Each individual should take the following steps for environmental protection-
(i) Each individual should carry cloth bag or paper bag instead of polythene bags.
(ii) Should use eco-friendly products.
(iii) Should avoid the use of chlorofluorocarbons (CFCs) as they destroy the ozone layer.
(iv) Instead of CFCs, chemicals derived from peaches and plums can be used to clean the computer chips and circuit boards.
(v) Use CFC free refrigerators.
(vi) Should save electricity by switching off as and when not required.
(vii) Use of renewable energy resources should be adopted, e.g. solar energy cooker.
(viii) Must use rechargeable batteries which will help to reduce metal pollution.
(ix) Use of mass transport system.
(x) Should reduce, reuse and recycle the wastes whenever possible.
(xi) Use biodegradable dish washing liquid, laundry detergent and shampoo.
(xii) Use of organic manure should be encouraged instead of synthetic fertilizers.
(xiii) Each individual should take a vow to plant trees as much as possible which can help to purify the atmosphere.
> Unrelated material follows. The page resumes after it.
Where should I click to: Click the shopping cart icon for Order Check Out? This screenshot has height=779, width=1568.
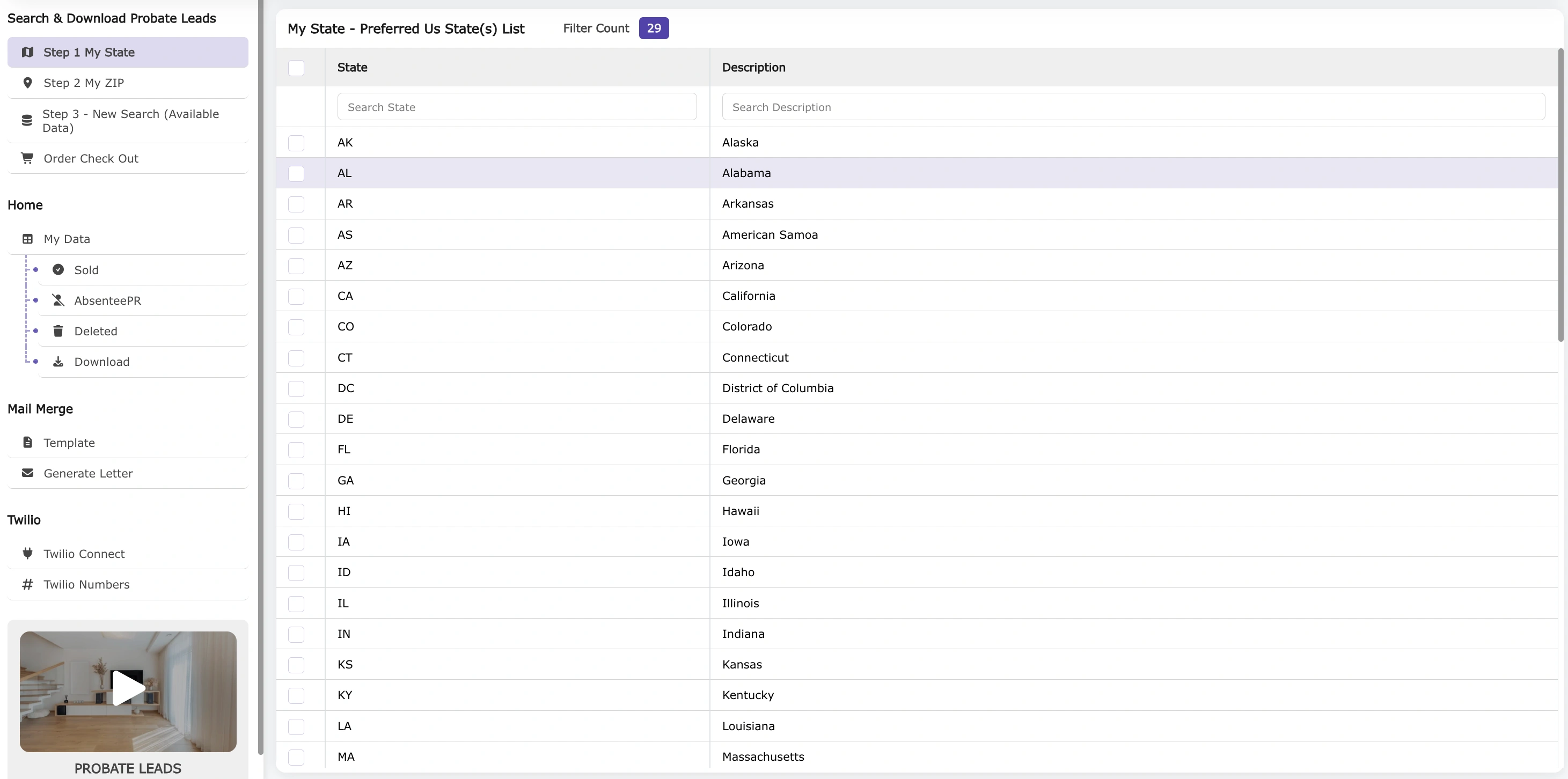click(27, 158)
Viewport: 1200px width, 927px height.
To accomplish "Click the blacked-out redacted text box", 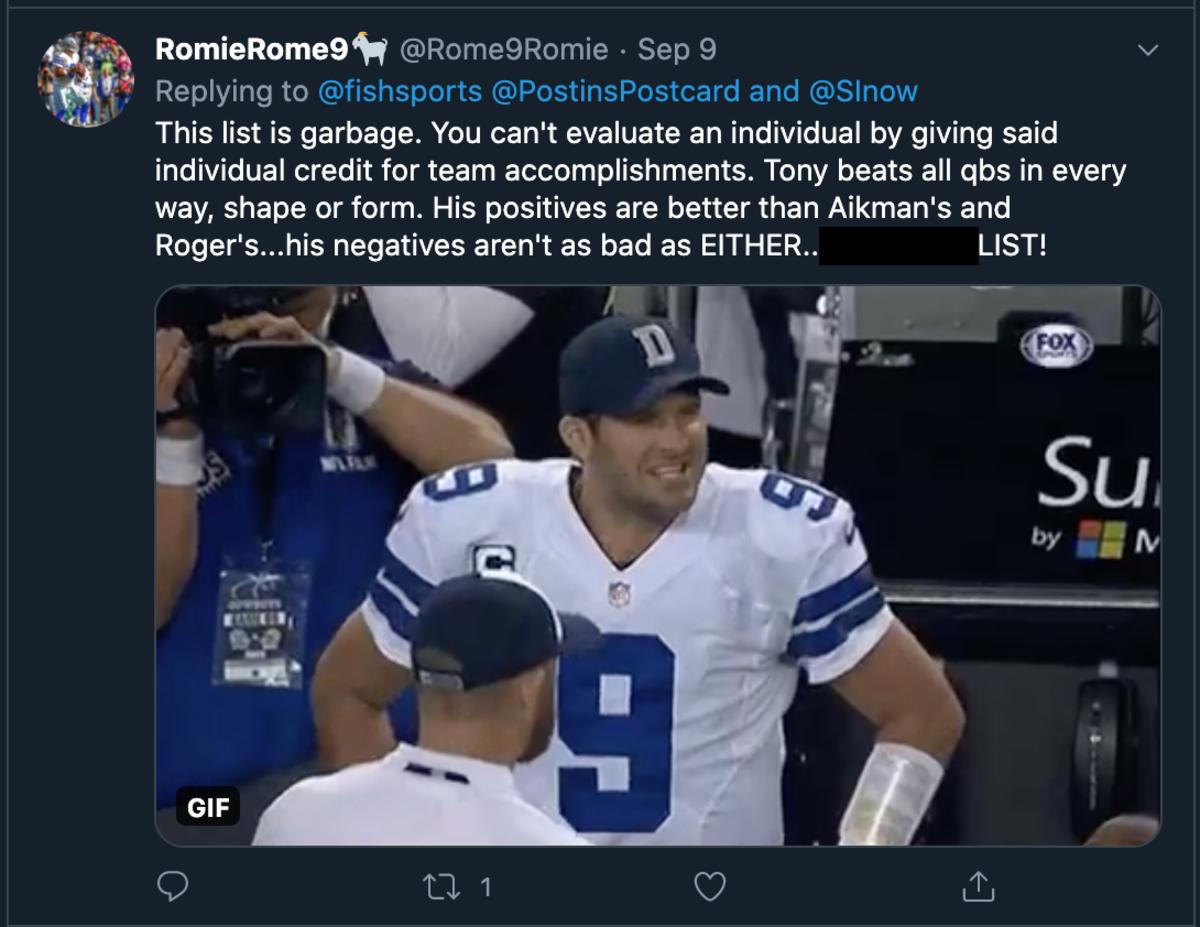I will pyautogui.click(x=898, y=245).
(xiv) Should initiate paperless system by encouraging the use of computer storage system and should go for recycle used paper.

Know the terms
➢ Waste Concentration: By using scientific techniques such as precipitation and evaporation the amount of liquid waste can be reduced.
➢ Recycling: It is the process of changing the waste and non-usable materials into potentially useful materials.
➢ Bagasse : It is a by-product of sugarcane, is used for manufacturing paper pulp, for making packaging material of dairy products.
➢ Wasteland Management : Degraded land which can be brought under vegetative cover with reasonable effort and which is currently underutilized.